The other player, Jimmy Clausen, is an eighth-grader and the younger brother of Casey and Rick Clausen, quarterbacks at Tennessee and Louisiana State.
Jimmy is 6 feet 3, will attend Oaks Christian this fall and projects as a big-time quarterback prospect even though he has never put on a helmet or shoulder pads.
My sense is both could follow the Booty example of getting their classes completed in three years and have a college willing to give them a scholarship.
But their fathers are in no rush to let their sons face the trials and tribulations of college life without taking advantage of the learning experience high school offers.
“It’s so alien to me,” said Bernie Ware, Aaron’s father. “When we went to school, we graduated with our class. It’s so outside of the norm that it’s nothing I’ve ever considered. Isn’t going to high school more than playing sports?”

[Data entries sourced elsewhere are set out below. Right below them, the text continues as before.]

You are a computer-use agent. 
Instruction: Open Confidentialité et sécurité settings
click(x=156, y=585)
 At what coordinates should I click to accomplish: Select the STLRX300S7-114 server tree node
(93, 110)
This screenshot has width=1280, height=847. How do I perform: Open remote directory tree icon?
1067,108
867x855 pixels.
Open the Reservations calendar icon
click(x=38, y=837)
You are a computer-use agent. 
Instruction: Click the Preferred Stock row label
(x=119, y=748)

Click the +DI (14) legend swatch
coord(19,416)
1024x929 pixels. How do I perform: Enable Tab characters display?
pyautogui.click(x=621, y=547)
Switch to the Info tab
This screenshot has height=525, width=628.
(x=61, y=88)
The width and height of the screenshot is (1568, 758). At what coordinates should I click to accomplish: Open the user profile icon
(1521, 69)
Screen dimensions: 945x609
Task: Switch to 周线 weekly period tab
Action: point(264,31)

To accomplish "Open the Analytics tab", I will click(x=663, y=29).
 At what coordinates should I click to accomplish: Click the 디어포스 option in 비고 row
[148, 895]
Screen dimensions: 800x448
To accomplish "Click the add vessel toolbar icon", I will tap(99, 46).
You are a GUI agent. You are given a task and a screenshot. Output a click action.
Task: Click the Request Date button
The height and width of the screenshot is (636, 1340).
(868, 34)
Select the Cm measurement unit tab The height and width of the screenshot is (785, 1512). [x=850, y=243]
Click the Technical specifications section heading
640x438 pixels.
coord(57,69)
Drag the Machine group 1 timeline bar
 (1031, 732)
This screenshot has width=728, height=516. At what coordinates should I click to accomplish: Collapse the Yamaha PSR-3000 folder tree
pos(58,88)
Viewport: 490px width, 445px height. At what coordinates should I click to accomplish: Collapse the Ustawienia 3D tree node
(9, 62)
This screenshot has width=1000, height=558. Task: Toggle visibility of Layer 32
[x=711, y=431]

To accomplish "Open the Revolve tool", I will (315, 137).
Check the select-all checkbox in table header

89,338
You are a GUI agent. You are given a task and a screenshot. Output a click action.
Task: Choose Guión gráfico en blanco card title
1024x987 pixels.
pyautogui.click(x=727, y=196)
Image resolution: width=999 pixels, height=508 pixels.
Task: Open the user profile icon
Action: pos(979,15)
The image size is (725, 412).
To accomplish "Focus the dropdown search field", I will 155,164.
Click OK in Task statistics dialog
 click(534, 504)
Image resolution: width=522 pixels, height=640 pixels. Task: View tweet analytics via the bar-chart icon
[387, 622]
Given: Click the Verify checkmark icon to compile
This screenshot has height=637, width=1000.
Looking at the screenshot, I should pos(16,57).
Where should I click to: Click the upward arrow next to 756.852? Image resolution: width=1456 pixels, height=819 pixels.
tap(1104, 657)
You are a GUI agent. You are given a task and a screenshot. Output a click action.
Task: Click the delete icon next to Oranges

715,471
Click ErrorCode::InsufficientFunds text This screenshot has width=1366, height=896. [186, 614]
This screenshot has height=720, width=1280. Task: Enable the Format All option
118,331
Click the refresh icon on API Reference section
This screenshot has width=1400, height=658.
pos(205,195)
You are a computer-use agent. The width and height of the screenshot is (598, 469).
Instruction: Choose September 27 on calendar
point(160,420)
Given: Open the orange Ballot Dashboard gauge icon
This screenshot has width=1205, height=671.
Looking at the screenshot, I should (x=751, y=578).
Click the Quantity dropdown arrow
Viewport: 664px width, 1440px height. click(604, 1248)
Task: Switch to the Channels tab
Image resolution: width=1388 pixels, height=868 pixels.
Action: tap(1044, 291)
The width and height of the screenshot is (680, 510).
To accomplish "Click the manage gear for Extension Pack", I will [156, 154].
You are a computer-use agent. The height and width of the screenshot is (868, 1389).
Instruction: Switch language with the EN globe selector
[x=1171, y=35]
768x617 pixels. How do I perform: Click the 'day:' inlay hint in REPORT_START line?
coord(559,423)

Jim Clausen, Jimmy’s father, said his son hopes to graduate in 3 1/2 years as his brothers did, so he’ll be able to enroll at a college in the spring of his senior year, but skipping his senior football season is not something to consider.
“I think kids need to be kids,” he said. “Why not enjoy your high school experience?”
Clausen has received criticism because Casey and Jimmy each repeated a grade to help them develop physically and mentally as they made it to high school.
“We’ve taken some heat, but I think it’s the best thing,” he said.
The fact Booty is leaving high school early is unusual for a football player but not unique in athletics.
Outstanding teenage tennis players have graduated early to help speed the process of turning professional.
Last year, Stacy Lindstrom, a top girls’ soccer player from Orange County, skipped her senior year to enroll at UCLA because she dominated her peers. She was a starter as a freshman for the Bruins.
Greg Folk, a sophomore soccer player at Sherman Oaks Notre Dame, is headed to Florida this fall to participate in a U.S. national soccer training program and is planning to pass up his senior season so he can begin college.
Two years ago, pitcher Jeremy Bonderman from Pasco, Wash., turned 18 and gave up his senior year of high school.
He passed the high school equivalency examination and was drafted in the first round by the Oakland Athletics. At 20, he’s pitching for the Detroit Tigers.
Times are changing, and sportswriters are having to ask parents whether their sons and daughters might leave high school early for college or the pros.
Oaks Christian football Coach Bill Redell doesn’t appreciate such speculation.
“As far as high school kids coming out early, I hope we’re not into that,” he said. “I’m 62 and don’t need the aggravation. I don’t see the hurry to get out of high school.”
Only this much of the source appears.